The exhibition is entitled "Festa.Fúria.Femina – Obras da Coleção FLAD" and opened in Archipelago - Centro de Artes Contemporânea, in the city of Ribeira Grande.
The exhibition, which can be visited until September 4, consists of 146 works by 66 artists, mostly Portuguese, representing several generations and the evolution of art in Portugal in recent decades.
Sometimes in dialogue, sometimes in confrontation (an essential element in art, whether between works or between them and the public), the exhibition displays drawings, paintings, photographs and sculptures with different views.

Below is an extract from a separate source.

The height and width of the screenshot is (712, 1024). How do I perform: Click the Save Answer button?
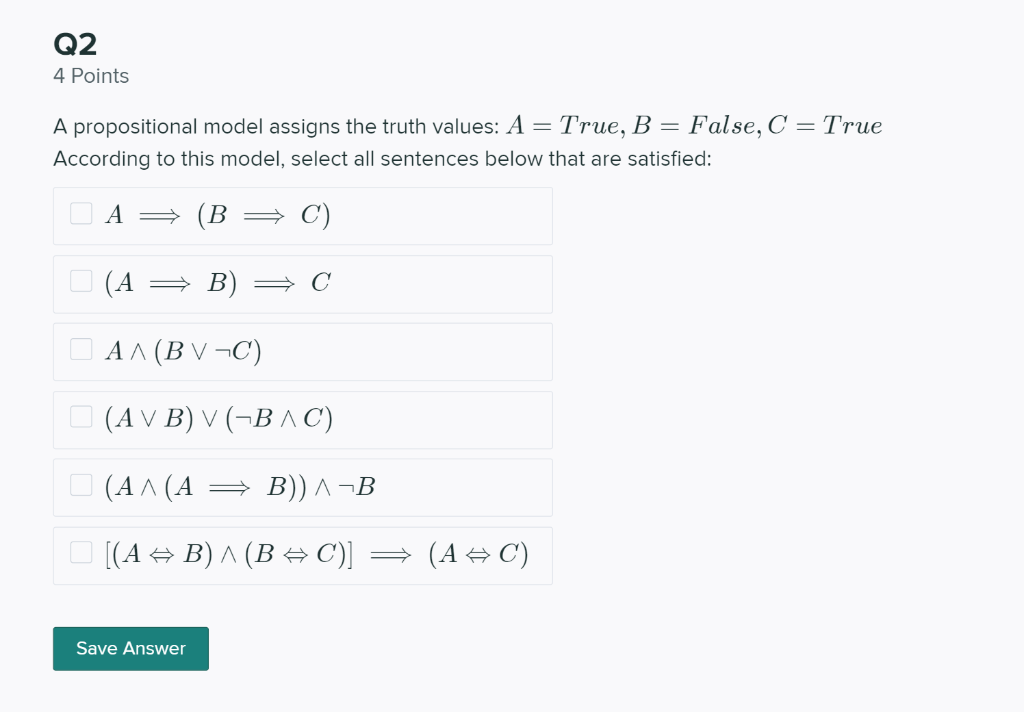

They show the diversity of modern Portugal, born after the revolution of April 25, 1974, from Paula Rego, internationally, the best-known Portuguese artist, to young Isabel Madureira Andrade, the only Azorean artist represented in the exhibition.

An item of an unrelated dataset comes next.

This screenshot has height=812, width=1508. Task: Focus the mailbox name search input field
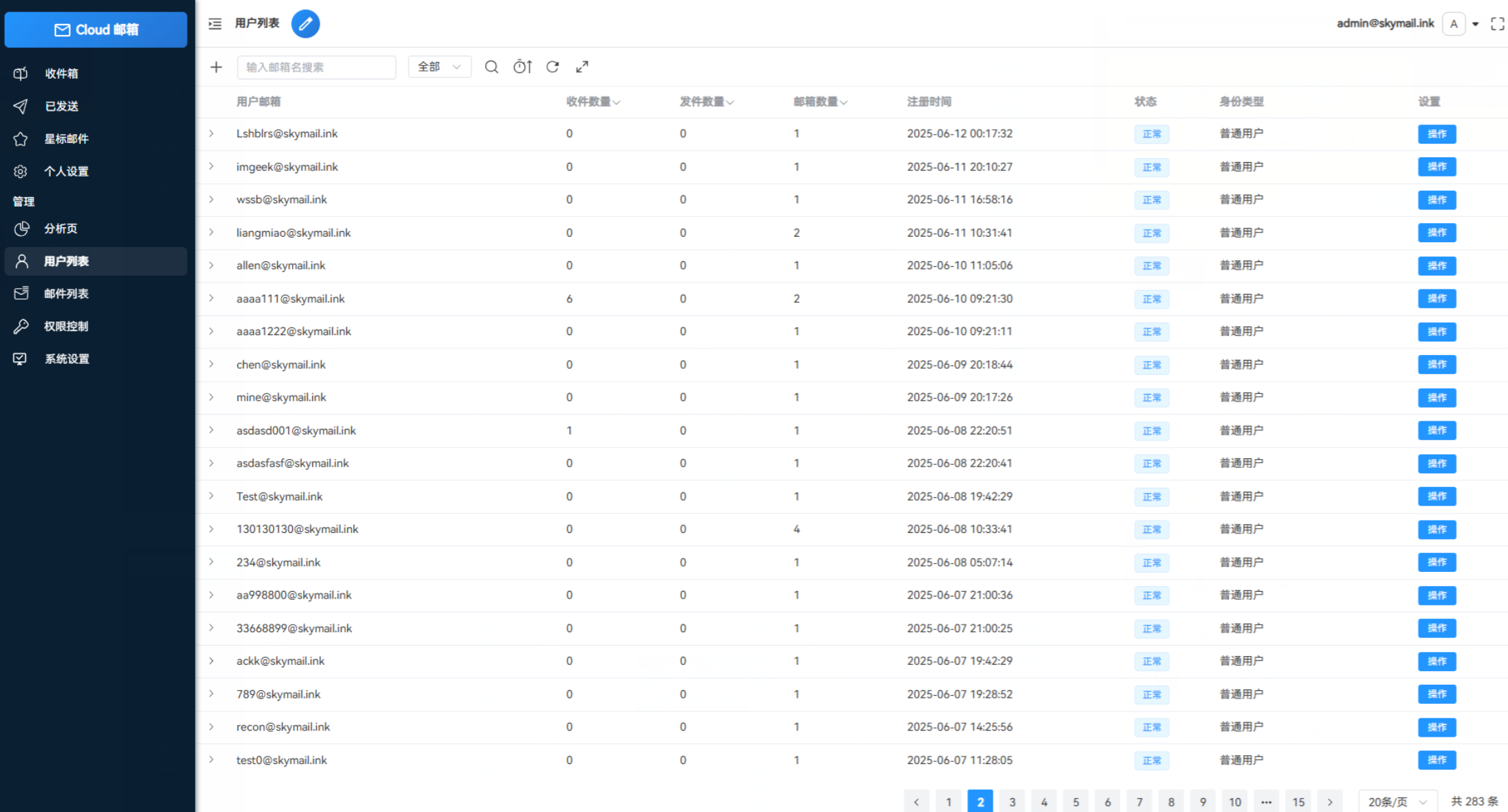316,67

The exhibition's curators are António Pinto Ribeiro and Sandra Vieira Jürgens, who selected the works after an intense research project on a collection that has gathered more than a thousand works since it was started, in 1986, by Manuel Castro Caldas; it was then a courageous project, with a view to enhance the art produced in Portugal.
In a statement to journalists after a guided tour to the exhibition, curator Sandra Vieira Jürgens explained that the title emerged “very intuitively” after the analysis of FLAD's collection, which deserves to be ‘celebrated’ (Festa – Party) in its “diversity of works” by many names that have built art in Portugal in recent decades; but also because of its 'provocative‘ side (Fúria – Fury), namely its “critical thinking”, and also because of the strong presence of women in this collection (Female –
Femina).
The exhibition runs along a parallel program, which will include guided tours and workshop visits for students of all teaching levels, in addition to drawing workshops with artists, open classes with the exhibition’s curators and a Summer School for high school and higher education students.
Regarding this formative side of the exhibition, curator António Pinto Ribeiro stresses that "art is not evidence", but rather "a history of riddles", even when addressing realistic figurative painting.
Therefore, he concludes, "many of the reasons why people do not approach contemporary art and art in particular is because they do not find the 'key', the form, the middle or the way to establish a relationship with the works of art... Hence this central work of mediation, not by giving a homogeneous reading to all people, but by arousing, on the one hand, curiosity and, on the other, the idea of a 'comfort' that may come from approaching a museum of contemporary art".